▶ _Exercise directions_:
The response should consist of every record, reproduced exactly.

▶ _Provided entries_:
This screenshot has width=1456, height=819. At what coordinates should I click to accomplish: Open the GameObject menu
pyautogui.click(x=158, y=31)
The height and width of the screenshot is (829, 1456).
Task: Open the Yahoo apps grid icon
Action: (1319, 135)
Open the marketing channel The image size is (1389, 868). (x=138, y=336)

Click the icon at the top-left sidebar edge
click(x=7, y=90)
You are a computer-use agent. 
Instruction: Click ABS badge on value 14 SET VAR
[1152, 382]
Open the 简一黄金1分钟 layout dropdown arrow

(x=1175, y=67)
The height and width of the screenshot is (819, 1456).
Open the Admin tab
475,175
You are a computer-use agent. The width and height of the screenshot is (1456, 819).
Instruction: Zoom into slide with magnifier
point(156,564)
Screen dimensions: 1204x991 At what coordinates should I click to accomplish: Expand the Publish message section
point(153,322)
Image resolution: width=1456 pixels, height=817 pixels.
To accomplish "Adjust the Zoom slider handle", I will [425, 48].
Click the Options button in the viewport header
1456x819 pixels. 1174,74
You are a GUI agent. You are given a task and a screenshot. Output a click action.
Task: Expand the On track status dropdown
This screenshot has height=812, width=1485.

▶ _Exercise response_:
This screenshot has width=1456, height=819. At what coordinates should I click to accomplish: Open the GameObject menu
pyautogui.click(x=158, y=31)
The height and width of the screenshot is (829, 1456).
Task: Open the Yahoo apps grid icon
Action: (1319, 135)
Open the marketing channel The image size is (1389, 868). (x=138, y=336)

Click the icon at the top-left sidebar edge
click(x=7, y=90)
You are a computer-use agent. 
Instruction: Click ABS badge on value 14 SET VAR
[1152, 382]
Open the 简一黄金1分钟 layout dropdown arrow

(x=1175, y=67)
The height and width of the screenshot is (819, 1456).
Open the Admin tab
475,175
You are a computer-use agent. The width and height of the screenshot is (1456, 819).
Instruction: Zoom into slide with magnifier
point(156,564)
Screen dimensions: 1204x991 At what coordinates should I click to accomplish: Expand the Publish message section
point(153,322)
Image resolution: width=1456 pixels, height=817 pixels.
To accomplish "Adjust the Zoom slider handle", I will [425, 48].
Click the Options button in the viewport header
1456x819 pixels. 1174,74
You are a GUI agent. You are given a task and a screenshot. Output a click action.
Task: Expand the On track status dropdown
This screenshot has height=812, width=1485.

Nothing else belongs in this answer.